2. Use the Chernoff bound to show that the probability that fewer than $n^{3/4}/6$ vertices survive is less than $\exp (-n^{3/4}/12)$.
3. Now consider what happens when the above experiment is run on a $\sqrt{n}$-regular graph containing no independent set of size exceeding $\sqrt{n}$. What does this say about the positive probability in part (1)?

---

5.9

In Section 5.5, we assumed that a variable appears in at most $2^k/50$ clauses. Replace the constant $50$ by the smallest constant you can for the following results:

1. The existence proof using Corollary 5.12.
2. The algorithm of Section 5.5.

---

5.10

Due to J. Naor.

For a graph $G(V,E)$, and any $T\subseteq V$, define the cut function $c(T)$ as the number of edges in $E$ which have exactly one end-point in $T$. For a suitably small function $f(n)$ and large enough even integer $n$, show that there exists a graph $G(V,E)$ with $|V|=n$ such that for every subset $T\subseteq V$ of size $n/2$,

$$\left|c(T)-\frac{n^2}{8}\right|\le f(n).$$

How small can you make the function $f(n)$?

---

5.11

In this problem, we will complete establishing the properties of $\hat{P}(a)$ leading to Theorem 5.15.

1. Show that for a node $a$ at the $i$th level of the computation tree, $\hat{P}(a)$ is of the form

$$N(a)/2^{n-i},$$

where $N(a)$ is a sum of binomial coefficients. Prove that for any node $a$ with children $c$ and $d$,

$$\min \{\hat{P}(c),\hat{P}(d)\}\le \hat{P}(a),$$

and that for any node $a$, we can compute $\hat{P}(a)$ in time polynomial in $n$. 2. Give an upper bound on the running time of the deterministic algorithm.

---

5.12

Show how the method of conditional probabilities can be applied to derandomize the RandAuto algorithm.

---

5.13

Consider the randomized algorithm implicitly described in the proof of Theorem 5.1, which finds a cut of expected size $m/2$ in a graph with $m$ edges. Use the method of conditional probabilities to derandomize this algorithm and obtain a deterministic polynomial time algorithm that computes a cut of size at least $m/2$.

---

5.14

Due to D. R. Karger and R. Motwani [233].
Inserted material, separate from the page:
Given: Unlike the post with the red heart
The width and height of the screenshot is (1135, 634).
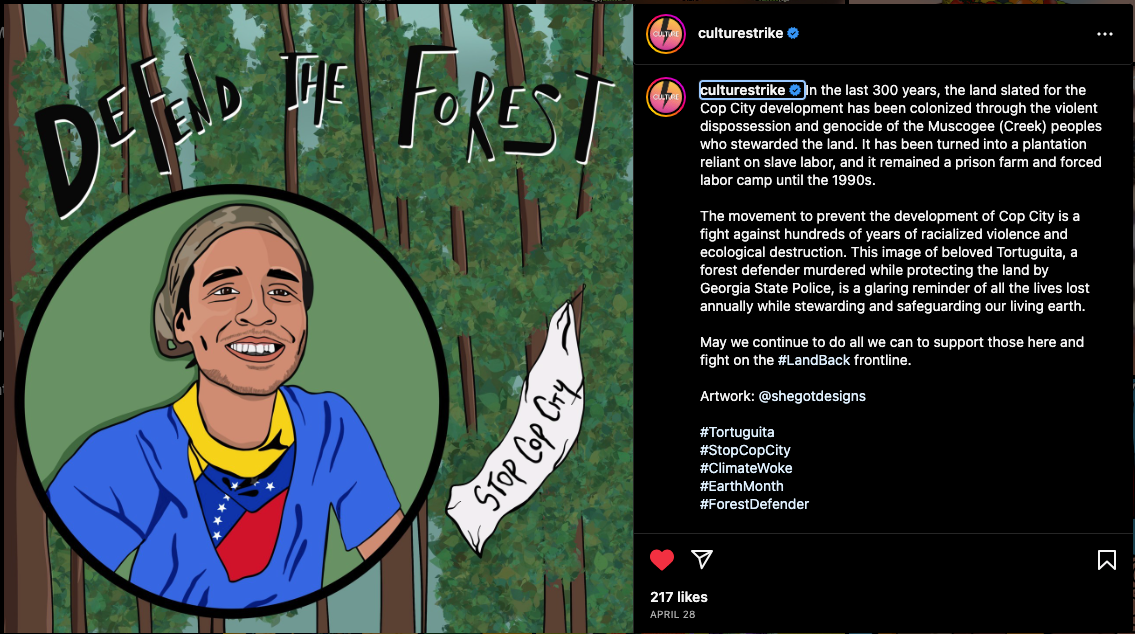Looking at the screenshot, I should [x=662, y=559].

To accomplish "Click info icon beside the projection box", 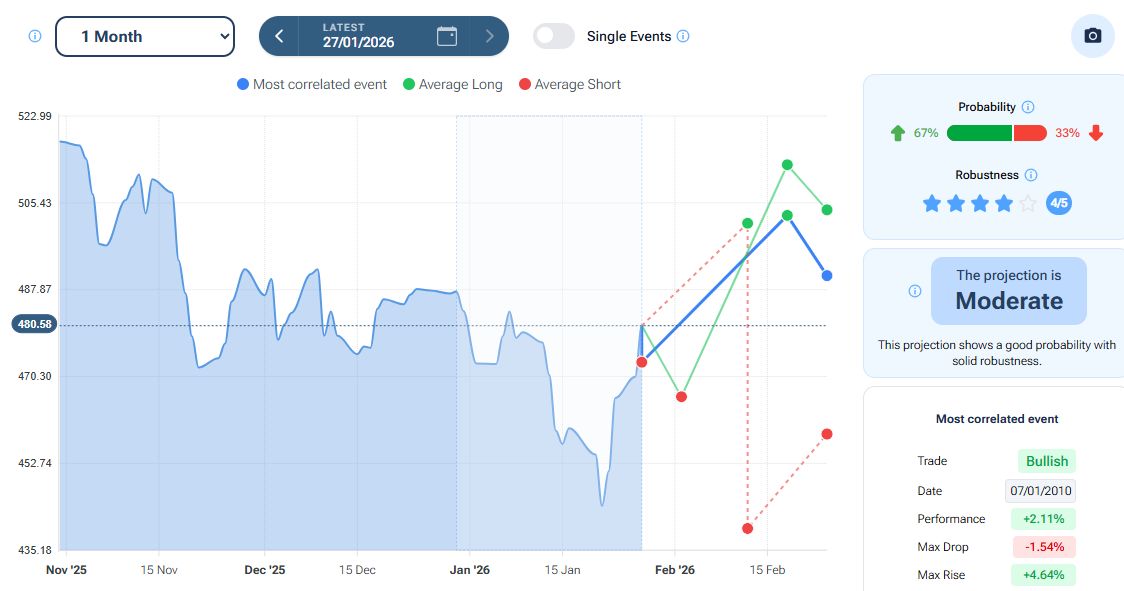I will [915, 291].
An $(n,m)$-safe set instance consists of a universe $U$ of size $n$, a safe set $S\subseteq U$, and $m$ target sets $T_1,\dots ,T_m\subseteq U$ such that

• $|S|=|T_1|=\cdots =|T_m|$,
• and, for $1\le i\le m$, $S\cap T_i=\varnothing$.

An isolator for a safe set instance is a set $I\subseteq U$ that intersects all the target sets but not the safe set. An $(n,m)$-universal isolating family $\mathcal{F}$ is a collection of subsets of $U$ such that $\mathcal{F}$ contains an isolator for any $(n,m)$-safe set instance. Show that there exists a $(n,m)$-universal isolating family $\mathcal{F}$ such that $|\mathcal{F}|$ is polynomially bounded in $n$ and $m$.